My iPad had barely entered the house before my apps, the little icons which represent programmed , were being busily organised into folders not of my making: entitled ‘Thinkers”,  “Games” and “Sports.

Grrrrrr.

And now this. The problem with an iPod on which all the writing is Chinese, is that one hasn’t the foggiest what each heading means. The iPod becomes, effectively, a very expensive paperweight.

Felix listens to Paddington and other stories on his father’s iPod. It calms his thoughts and helps him to sleep.

My son approaches his birthday with all speed. He is extremely excited, to the point of teeth-clenching delighted frenzy. I took the pod upstairs. I said, son, did you do this?

No, I didn’t, he protested. It wasn’t me. Would I do a thing like that? Honestly, Mum, he added reproachfully, why would I do a thing like that?

Son, I rejoined, did you do this?

Well, yes, he admitted sheepishly. he has a Princess Di eye-batting thing he does, and he employed it now.

His face brightened: “But I can get it back the way it was!” he announced.

Why, oh why do we listen to small charismatic charming seven-year olds who think they know it all?

I have plenty of evidence that he doesn’t. If I probe his claims with enough gentle enquiry I can usually ascertain that he is making a claim about which he knows nothing at all.

But there’s that insane hope that this time, it will be different. This time, he will fiddle, take us back from Chinese to English with a flick of the fingers, and make it all right , I tell myself.

Three minutes and a chapter of Paddington later, he handed it back.

It had four small rectangles on it and a little picture of a safe lock. My son had, even without speaking Chinese, managed to instigate a four letter pass code which no-one could penetrate.

He was apologetic but informed me that what could he do? He had pressed the wrong button. He was sorry.

What can one say?

It is more than eight years ago now, since I was handed one of those grainy ultrasound pictures and marvelled at the perfect Shrewsday profile-in-waiting.

When he was born he had a nasty case of jaundice: but rather than sweat it, he put on his tiny sunglasses in a Barbados-balmy incubator and chilled out. The only thing he was missing was a tiny perfectly formed pair of Bermuda shorts.

He kept me awake every night for 18 months.

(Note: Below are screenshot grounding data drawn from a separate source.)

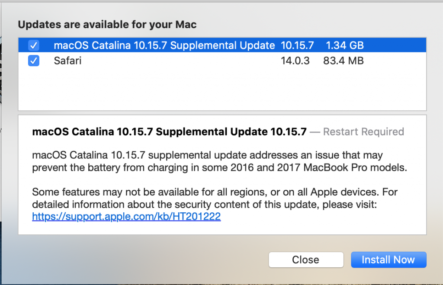Click Safari's 14.0.3 version number
The height and width of the screenshot is (285, 443).
click(x=295, y=61)
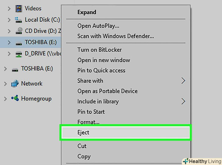
Task: Click the lower TOSHIBA (E:) drive icon
Action: coord(15,69)
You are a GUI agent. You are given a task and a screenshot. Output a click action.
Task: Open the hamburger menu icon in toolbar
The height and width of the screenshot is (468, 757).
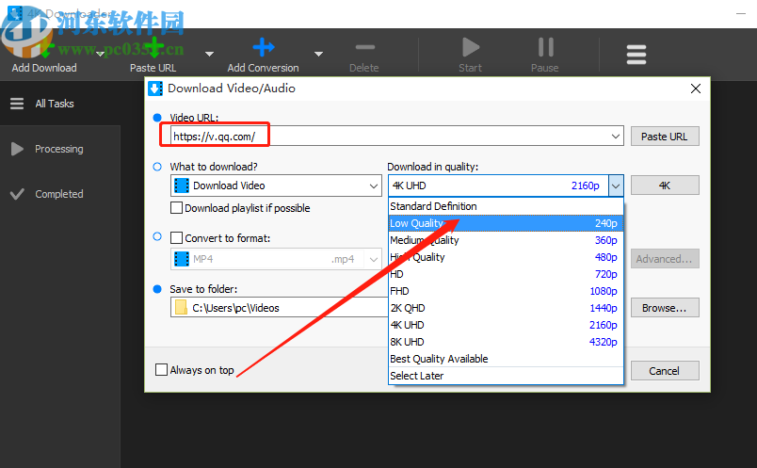[x=636, y=55]
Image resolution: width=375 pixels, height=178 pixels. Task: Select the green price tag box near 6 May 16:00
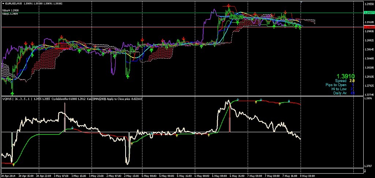(237, 17)
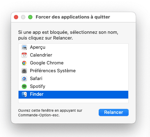The width and height of the screenshot is (150, 137).
Task: Choose Google Chrome from the list
Action: pos(73,63)
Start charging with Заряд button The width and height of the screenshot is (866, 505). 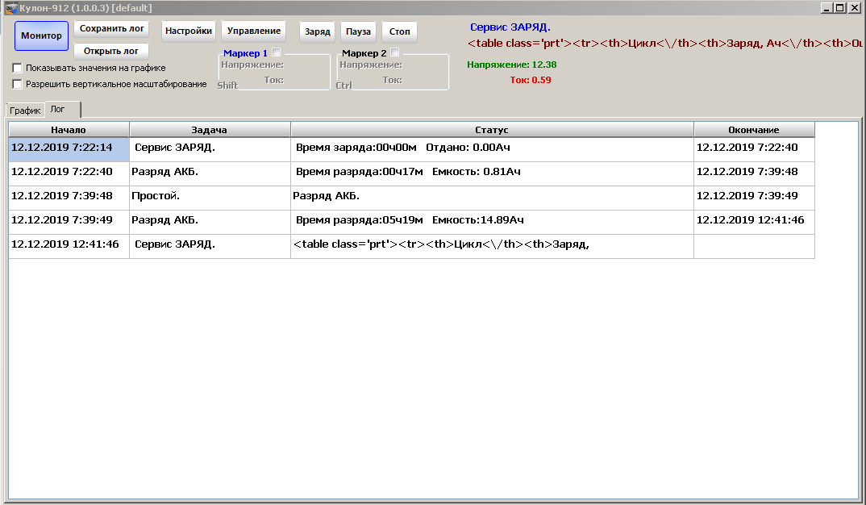coord(317,32)
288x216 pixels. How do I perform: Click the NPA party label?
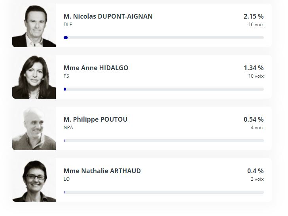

When just three weeks old he woke up hungry and I trudged the three storeys down to the kitchen with him.

He has never been one to wait for his food. By the time we got there I had this tiny entity howling in my face with disconcertingly grown up rage. He was one foot high with a bright red face but he was making sure his views were heard.

He grew into a strange combination: a contemplative hot head. A clever little soul with an unshakeable philosophy on life. A technological fiddler. And tonight, an over excited teeth-clenched grinner consulting me for tips on how to get to sleep The Night Before.

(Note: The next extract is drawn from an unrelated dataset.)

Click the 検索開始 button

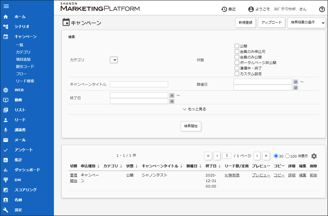(191, 126)
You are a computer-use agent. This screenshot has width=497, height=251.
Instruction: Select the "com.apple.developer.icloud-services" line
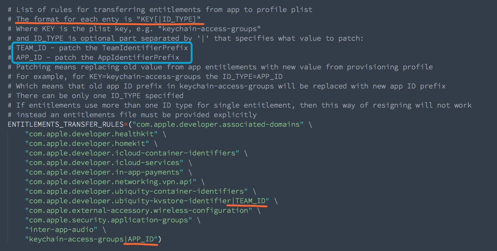click(x=104, y=163)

This, in no particular order, is what we have bought him for the big day: a small film camera; an ant farm; a Lego Luke Skywalker landcruiser, complete with R2D2, C3PO, Lego Luke and Obi Wan; and a bucket of soldiers.

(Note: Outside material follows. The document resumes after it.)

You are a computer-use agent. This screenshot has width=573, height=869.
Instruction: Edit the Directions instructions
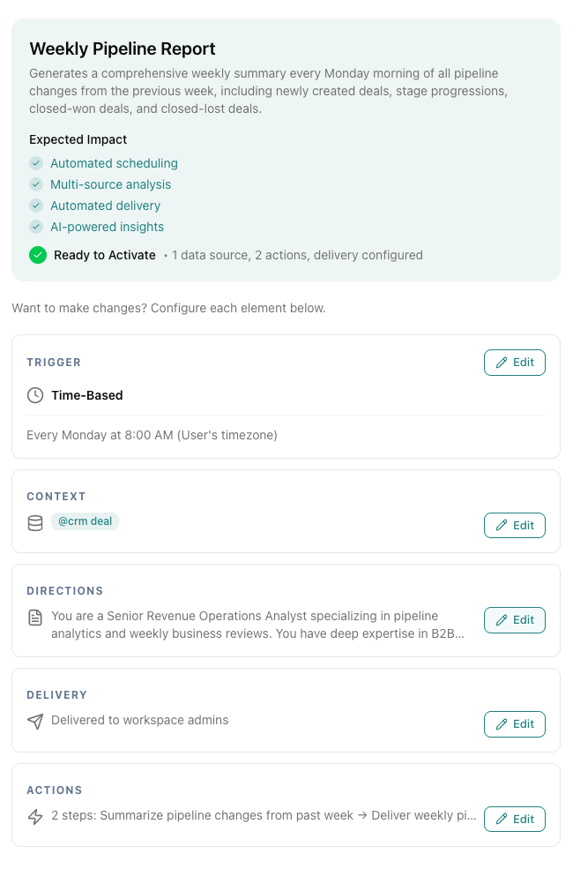pos(515,620)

His Auntie’s present of a tip-top hovercraft has also arrived through the post.

The cards are written, celebrations arranged, and a Disney trip crouches at the end of the week, waiting to delight him.

And as Felix blows out the candles on his birthday cake, his father will smile indulgently and Google ‘Help! My iPod is displaying Chinese writing!’

28 thoughts on “Good morning Sonshine

  1. There may be a ‘restore factory settings’ button, if you know where to look for it…
    and it sounds like an MP3 player / Ipod should be on his list of what to get if he has enough birthday money!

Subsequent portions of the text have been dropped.